### Study material

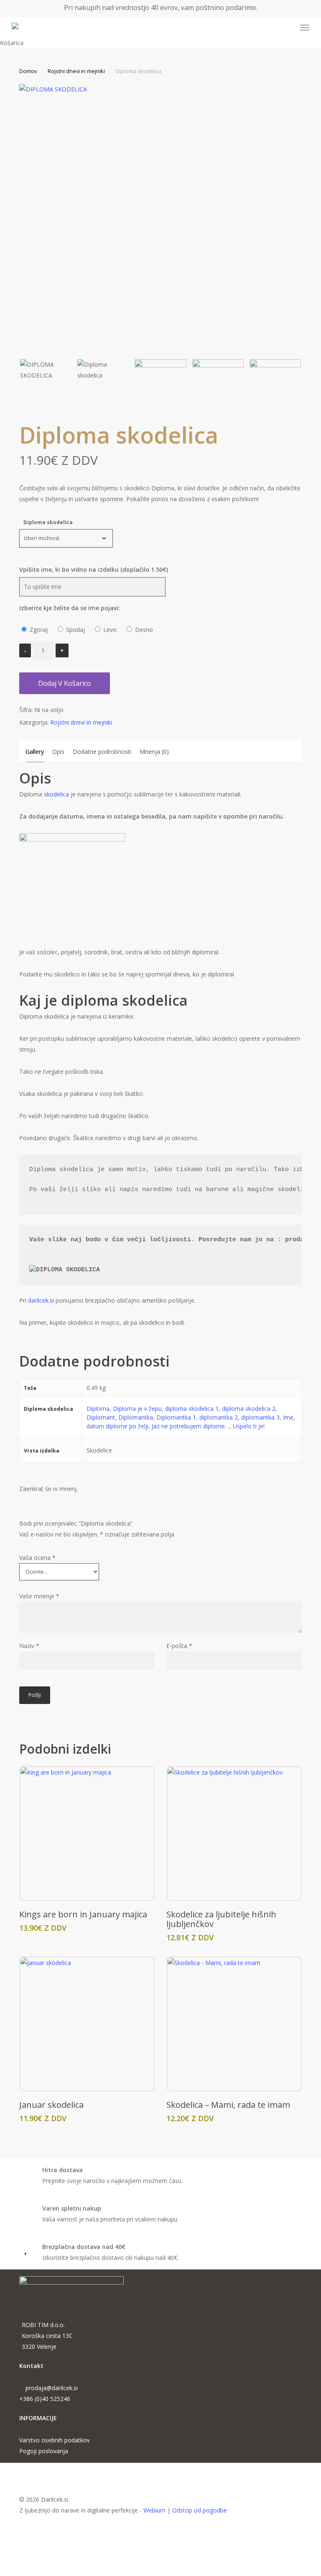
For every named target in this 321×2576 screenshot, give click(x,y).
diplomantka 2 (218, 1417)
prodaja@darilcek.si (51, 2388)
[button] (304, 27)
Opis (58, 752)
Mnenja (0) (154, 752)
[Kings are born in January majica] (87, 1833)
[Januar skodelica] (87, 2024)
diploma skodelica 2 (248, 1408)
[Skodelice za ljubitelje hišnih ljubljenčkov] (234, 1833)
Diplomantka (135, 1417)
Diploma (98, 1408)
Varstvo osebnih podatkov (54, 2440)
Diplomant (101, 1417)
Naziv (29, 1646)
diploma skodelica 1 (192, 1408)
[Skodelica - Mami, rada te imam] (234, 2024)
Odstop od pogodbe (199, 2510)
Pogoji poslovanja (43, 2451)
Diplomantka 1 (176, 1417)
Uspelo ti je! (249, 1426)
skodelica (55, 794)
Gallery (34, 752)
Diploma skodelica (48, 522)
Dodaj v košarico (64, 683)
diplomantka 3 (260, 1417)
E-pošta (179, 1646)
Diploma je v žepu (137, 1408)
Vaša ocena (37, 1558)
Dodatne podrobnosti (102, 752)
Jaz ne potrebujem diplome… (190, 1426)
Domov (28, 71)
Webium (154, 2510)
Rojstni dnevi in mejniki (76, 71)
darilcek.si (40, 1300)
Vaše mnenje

### Work to complete
Reproduce the material exactly; keep pictures out.

### Your response
For every named target in this 321×2576 screenshot, give click(x,y).
diplomantka 2 (218, 1417)
prodaja@darilcek.si (51, 2388)
[button] (304, 27)
Opis (58, 752)
Mnenja (0) (154, 752)
[Kings are born in January majica] (87, 1833)
[Januar skodelica] (87, 2024)
diploma skodelica 2 (248, 1408)
[Skodelice za ljubitelje hišnih ljubljenčkov] (234, 1833)
Diplomantka (135, 1417)
Diploma (98, 1408)
Varstvo osebnih podatkov (54, 2440)
Diplomant (101, 1417)
Naziv (29, 1646)
diploma skodelica 1 (192, 1408)
[Skodelica - Mami, rada te imam] (234, 2024)
Odstop od pogodbe (199, 2510)
Pogoji poslovanja (43, 2451)
Diplomantka 1 (176, 1417)
Uspelo ti je! (249, 1426)
skodelica (55, 794)
Gallery (34, 752)
Diploma skodelica (48, 522)
Dodaj v košarico (64, 683)
diplomantka 3 (260, 1417)
E-pošta (179, 1646)
Diploma je v žepu (137, 1408)
Vaša ocena (37, 1558)
Dodatne podrobnosti (102, 752)
Jaz ne potrebujem diplome… (190, 1426)
Domov (28, 71)
Webium (154, 2510)
Rojstni dnevi in mejniki (76, 71)
darilcek.si (40, 1300)
Vaše mnenje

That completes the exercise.